Even where a line looks wrong, copy it exactly and include every entry.

Data items –
────────────────────

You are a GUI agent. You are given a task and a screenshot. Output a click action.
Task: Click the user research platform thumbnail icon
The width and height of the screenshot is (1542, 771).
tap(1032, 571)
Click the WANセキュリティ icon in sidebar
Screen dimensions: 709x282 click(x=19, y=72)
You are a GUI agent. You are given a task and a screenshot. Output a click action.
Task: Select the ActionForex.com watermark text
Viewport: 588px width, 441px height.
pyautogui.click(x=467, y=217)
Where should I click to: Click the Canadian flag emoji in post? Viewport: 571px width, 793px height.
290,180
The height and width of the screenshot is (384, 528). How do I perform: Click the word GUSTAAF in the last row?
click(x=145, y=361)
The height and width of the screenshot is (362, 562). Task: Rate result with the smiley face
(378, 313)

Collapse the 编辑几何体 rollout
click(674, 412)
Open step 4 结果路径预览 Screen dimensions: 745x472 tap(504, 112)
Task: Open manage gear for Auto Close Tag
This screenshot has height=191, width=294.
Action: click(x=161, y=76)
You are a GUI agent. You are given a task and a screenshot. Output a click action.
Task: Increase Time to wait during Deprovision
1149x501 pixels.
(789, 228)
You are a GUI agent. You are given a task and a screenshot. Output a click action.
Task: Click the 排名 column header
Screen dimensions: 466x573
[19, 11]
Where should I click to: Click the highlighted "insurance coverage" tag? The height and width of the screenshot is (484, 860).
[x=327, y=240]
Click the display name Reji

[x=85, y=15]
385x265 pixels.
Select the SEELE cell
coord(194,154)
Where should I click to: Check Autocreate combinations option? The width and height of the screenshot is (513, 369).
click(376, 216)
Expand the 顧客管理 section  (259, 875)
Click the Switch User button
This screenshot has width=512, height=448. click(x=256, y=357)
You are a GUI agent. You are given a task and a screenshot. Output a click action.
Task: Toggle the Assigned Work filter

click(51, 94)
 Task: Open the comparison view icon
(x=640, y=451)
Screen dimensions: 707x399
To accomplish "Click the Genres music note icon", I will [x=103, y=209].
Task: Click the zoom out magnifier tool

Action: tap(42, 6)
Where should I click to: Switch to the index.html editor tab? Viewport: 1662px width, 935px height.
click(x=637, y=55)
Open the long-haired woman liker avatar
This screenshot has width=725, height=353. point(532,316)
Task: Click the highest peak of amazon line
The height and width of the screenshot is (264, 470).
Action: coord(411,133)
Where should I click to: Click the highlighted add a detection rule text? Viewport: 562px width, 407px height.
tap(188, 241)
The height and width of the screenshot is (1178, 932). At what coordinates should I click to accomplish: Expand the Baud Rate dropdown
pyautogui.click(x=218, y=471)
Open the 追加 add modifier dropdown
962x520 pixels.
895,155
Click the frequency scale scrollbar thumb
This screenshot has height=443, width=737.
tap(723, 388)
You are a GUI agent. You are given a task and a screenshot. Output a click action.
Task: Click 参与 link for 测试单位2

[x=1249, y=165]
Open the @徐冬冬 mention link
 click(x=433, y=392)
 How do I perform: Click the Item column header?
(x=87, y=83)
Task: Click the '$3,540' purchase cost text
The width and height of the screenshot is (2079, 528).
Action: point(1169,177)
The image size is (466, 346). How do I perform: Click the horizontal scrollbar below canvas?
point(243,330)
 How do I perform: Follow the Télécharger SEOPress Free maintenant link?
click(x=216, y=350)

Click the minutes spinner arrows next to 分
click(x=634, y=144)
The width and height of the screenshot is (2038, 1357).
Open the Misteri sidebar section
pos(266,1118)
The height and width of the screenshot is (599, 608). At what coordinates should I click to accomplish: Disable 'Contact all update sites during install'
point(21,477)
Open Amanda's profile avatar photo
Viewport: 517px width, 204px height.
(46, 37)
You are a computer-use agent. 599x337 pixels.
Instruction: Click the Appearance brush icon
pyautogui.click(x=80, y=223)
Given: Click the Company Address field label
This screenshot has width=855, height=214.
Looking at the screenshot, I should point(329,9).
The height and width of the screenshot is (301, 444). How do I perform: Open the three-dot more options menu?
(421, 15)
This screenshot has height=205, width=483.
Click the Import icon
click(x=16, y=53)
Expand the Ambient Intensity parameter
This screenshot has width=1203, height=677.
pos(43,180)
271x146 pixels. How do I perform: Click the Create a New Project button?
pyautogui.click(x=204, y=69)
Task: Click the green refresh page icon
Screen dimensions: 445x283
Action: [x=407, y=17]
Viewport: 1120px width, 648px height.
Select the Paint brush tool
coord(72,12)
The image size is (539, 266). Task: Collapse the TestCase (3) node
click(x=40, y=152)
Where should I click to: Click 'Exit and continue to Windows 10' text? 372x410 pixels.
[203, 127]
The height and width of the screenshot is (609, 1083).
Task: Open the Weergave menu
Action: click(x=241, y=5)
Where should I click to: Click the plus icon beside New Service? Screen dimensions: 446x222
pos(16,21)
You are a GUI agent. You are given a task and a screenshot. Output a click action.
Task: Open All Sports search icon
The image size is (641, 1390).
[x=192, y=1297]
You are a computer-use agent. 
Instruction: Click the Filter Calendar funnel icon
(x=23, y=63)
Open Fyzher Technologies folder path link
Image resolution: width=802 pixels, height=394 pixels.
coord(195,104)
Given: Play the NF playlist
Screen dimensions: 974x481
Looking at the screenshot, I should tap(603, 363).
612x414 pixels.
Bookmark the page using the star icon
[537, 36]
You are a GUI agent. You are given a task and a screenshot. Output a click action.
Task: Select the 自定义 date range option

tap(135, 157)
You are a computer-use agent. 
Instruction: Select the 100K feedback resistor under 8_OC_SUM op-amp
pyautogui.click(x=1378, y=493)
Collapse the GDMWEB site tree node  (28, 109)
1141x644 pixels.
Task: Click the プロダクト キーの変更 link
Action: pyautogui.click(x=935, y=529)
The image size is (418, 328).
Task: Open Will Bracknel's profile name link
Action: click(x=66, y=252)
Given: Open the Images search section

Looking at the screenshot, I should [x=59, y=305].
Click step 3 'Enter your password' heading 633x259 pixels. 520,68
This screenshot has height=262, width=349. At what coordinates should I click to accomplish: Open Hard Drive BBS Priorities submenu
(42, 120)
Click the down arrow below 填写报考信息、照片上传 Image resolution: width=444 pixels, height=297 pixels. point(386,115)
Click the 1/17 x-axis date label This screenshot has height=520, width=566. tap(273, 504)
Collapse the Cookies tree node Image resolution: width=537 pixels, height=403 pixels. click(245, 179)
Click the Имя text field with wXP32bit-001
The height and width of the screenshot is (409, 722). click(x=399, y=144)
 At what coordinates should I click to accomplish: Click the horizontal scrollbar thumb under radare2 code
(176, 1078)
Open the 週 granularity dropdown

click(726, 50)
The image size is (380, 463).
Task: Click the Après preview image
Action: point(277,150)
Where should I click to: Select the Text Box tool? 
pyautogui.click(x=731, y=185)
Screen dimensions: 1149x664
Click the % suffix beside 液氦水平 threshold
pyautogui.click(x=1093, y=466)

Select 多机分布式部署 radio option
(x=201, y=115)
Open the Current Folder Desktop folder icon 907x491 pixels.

────────────────────

Task output –
You are a GUI agent. You are given a task and a screenshot. Output a click action.
Task: Click the user research platform thumbnail icon
The width and height of the screenshot is (1542, 771).
tap(1032, 571)
Click the WANセキュリティ icon in sidebar
Screen dimensions: 709x282 click(x=19, y=72)
You are a GUI agent. You are given a task and a screenshot. Output a click action.
Task: Select the ActionForex.com watermark text
Viewport: 588px width, 441px height.
pyautogui.click(x=467, y=217)
Where should I click to: Click the Canadian flag emoji in post? Viewport: 571px width, 793px height.
290,180
The height and width of the screenshot is (384, 528). How do I perform: Click the word GUSTAAF in the last row?
click(x=145, y=361)
The height and width of the screenshot is (362, 562). Task: Rate result with the smiley face
(378, 313)

Collapse the 编辑几何体 rollout
click(674, 412)
Open step 4 结果路径预览 Screen dimensions: 745x472 tap(504, 112)
Task: Open manage gear for Auto Close Tag
This screenshot has height=191, width=294.
Action: click(x=161, y=76)
You are a GUI agent. You are given a task and a screenshot. Output a click action.
Task: Increase Time to wait during Deprovision
1149x501 pixels.
(789, 228)
You are a GUI agent. You are given a task and a screenshot. Output a click action.
Task: Click the 排名 column header
Screen dimensions: 466x573
[19, 11]
Where should I click to: Click the highlighted "insurance coverage" tag? The height and width of the screenshot is (484, 860).
[x=327, y=240]
Click the display name Reji

[x=85, y=15]
385x265 pixels.
Select the SEELE cell
coord(194,154)
Where should I click to: Check Autocreate combinations option? The width and height of the screenshot is (513, 369).
click(376, 216)
Expand the 顧客管理 section  (259, 875)
Click the Switch User button
This screenshot has width=512, height=448. click(x=256, y=357)
You are a GUI agent. You are given a task and a screenshot. Output a click action.
Task: Toggle the Assigned Work filter

click(51, 94)
 Task: Open the comparison view icon
(x=640, y=451)
Screen dimensions: 707x399
To accomplish "Click the Genres music note icon", I will [x=103, y=209].
Task: Click the zoom out magnifier tool

Action: tap(42, 6)
Where should I click to: Switch to the index.html editor tab? Viewport: 1662px width, 935px height.
click(x=637, y=55)
Open the long-haired woman liker avatar
This screenshot has width=725, height=353. point(532,316)
Task: Click the highest peak of amazon line
The height and width of the screenshot is (264, 470).
Action: coord(411,133)
Where should I click to: Click the highlighted add a detection rule text? Viewport: 562px width, 407px height.
tap(188, 241)
The height and width of the screenshot is (1178, 932). At what coordinates should I click to accomplish: Expand the Baud Rate dropdown
pyautogui.click(x=218, y=471)
Open the 追加 add modifier dropdown
962x520 pixels.
895,155
Click the frequency scale scrollbar thumb
This screenshot has height=443, width=737.
tap(723, 388)
You are a GUI agent. You are given a task and a screenshot. Output a click action.
Task: Click 参与 link for 测试单位2

[x=1249, y=165]
Open the @徐冬冬 mention link
 click(x=433, y=392)
 How do I perform: Click the Item column header?
(x=87, y=83)
Task: Click the '$3,540' purchase cost text
The width and height of the screenshot is (2079, 528).
Action: point(1169,177)
The image size is (466, 346). How do I perform: Click the horizontal scrollbar below canvas?
point(243,330)
 How do I perform: Follow the Télécharger SEOPress Free maintenant link?
click(x=216, y=350)

Click the minutes spinner arrows next to 分
click(x=634, y=144)
The width and height of the screenshot is (2038, 1357).
Open the Misteri sidebar section
pos(266,1118)
The height and width of the screenshot is (599, 608). At what coordinates should I click to accomplish: Disable 'Contact all update sites during install'
point(21,477)
Open Amanda's profile avatar photo
Viewport: 517px width, 204px height.
(46, 37)
You are a computer-use agent. 599x337 pixels.
Instruction: Click the Appearance brush icon
pyautogui.click(x=80, y=223)
Given: Click the Company Address field label
This screenshot has width=855, height=214.
Looking at the screenshot, I should point(329,9).
The height and width of the screenshot is (301, 444). How do I perform: Open the three-dot more options menu?
(421, 15)
This screenshot has height=205, width=483.
Click the Import icon
click(x=16, y=53)
Expand the Ambient Intensity parameter
This screenshot has width=1203, height=677.
pos(43,180)
271x146 pixels. How do I perform: Click the Create a New Project button?
pyautogui.click(x=204, y=69)
Task: Click the green refresh page icon
Screen dimensions: 445x283
Action: [x=407, y=17]
Viewport: 1120px width, 648px height.
Select the Paint brush tool
coord(72,12)
The image size is (539, 266). Task: Collapse the TestCase (3) node
click(x=40, y=152)
Where should I click to: Click 'Exit and continue to Windows 10' text? 372x410 pixels.
[203, 127]
The height and width of the screenshot is (609, 1083).
Task: Open the Weergave menu
Action: click(x=241, y=5)
Where should I click to: Click the plus icon beside New Service? Screen dimensions: 446x222
pos(16,21)
You are a GUI agent. You are given a task and a screenshot. Output a click action.
Task: Open All Sports search icon
The image size is (641, 1390).
[x=192, y=1297]
You are a computer-use agent. 
Instruction: Click the Filter Calendar funnel icon
(x=23, y=63)
Open Fyzher Technologies folder path link
Image resolution: width=802 pixels, height=394 pixels.
coord(195,104)
Given: Play the NF playlist
Screen dimensions: 974x481
Looking at the screenshot, I should tap(603, 363).
612x414 pixels.
Bookmark the page using the star icon
[537, 36]
You are a GUI agent. You are given a task and a screenshot. Output a click action.
Task: Select the 自定义 date range option

tap(135, 157)
You are a computer-use agent. 
Instruction: Select the 100K feedback resistor under 8_OC_SUM op-amp
pyautogui.click(x=1378, y=493)
Collapse the GDMWEB site tree node  (28, 109)
1141x644 pixels.
Task: Click the プロダクト キーの変更 link
Action: pyautogui.click(x=935, y=529)
The image size is (418, 328).
Task: Open Will Bracknel's profile name link
Action: click(x=66, y=252)
Given: Open the Images search section

Looking at the screenshot, I should [x=59, y=305].
Click step 3 'Enter your password' heading 633x259 pixels. 520,68
This screenshot has height=262, width=349. At what coordinates should I click to accomplish: Open Hard Drive BBS Priorities submenu
(42, 120)
Click the down arrow below 填写报考信息、照片上传 Image resolution: width=444 pixels, height=297 pixels. point(386,115)
Click the 1/17 x-axis date label This screenshot has height=520, width=566. tap(273, 504)
Collapse the Cookies tree node Image resolution: width=537 pixels, height=403 pixels. click(245, 179)
Click the Имя text field with wXP32bit-001
The height and width of the screenshot is (409, 722). click(x=399, y=144)
 At what coordinates should I click to accomplish: Click the horizontal scrollbar thumb under radare2 code
(176, 1078)
Open the 週 granularity dropdown

click(726, 50)
The image size is (380, 463).
Task: Click the Après preview image
Action: point(277,150)
Where should I click to: Select the Text Box tool? 
pyautogui.click(x=731, y=185)
Screen dimensions: 1149x664
Click the % suffix beside 液氦水平 threshold
pyautogui.click(x=1093, y=466)

Select 多机分布式部署 radio option
(x=201, y=115)
Open the Current Folder Desktop folder icon 907x491 pixels.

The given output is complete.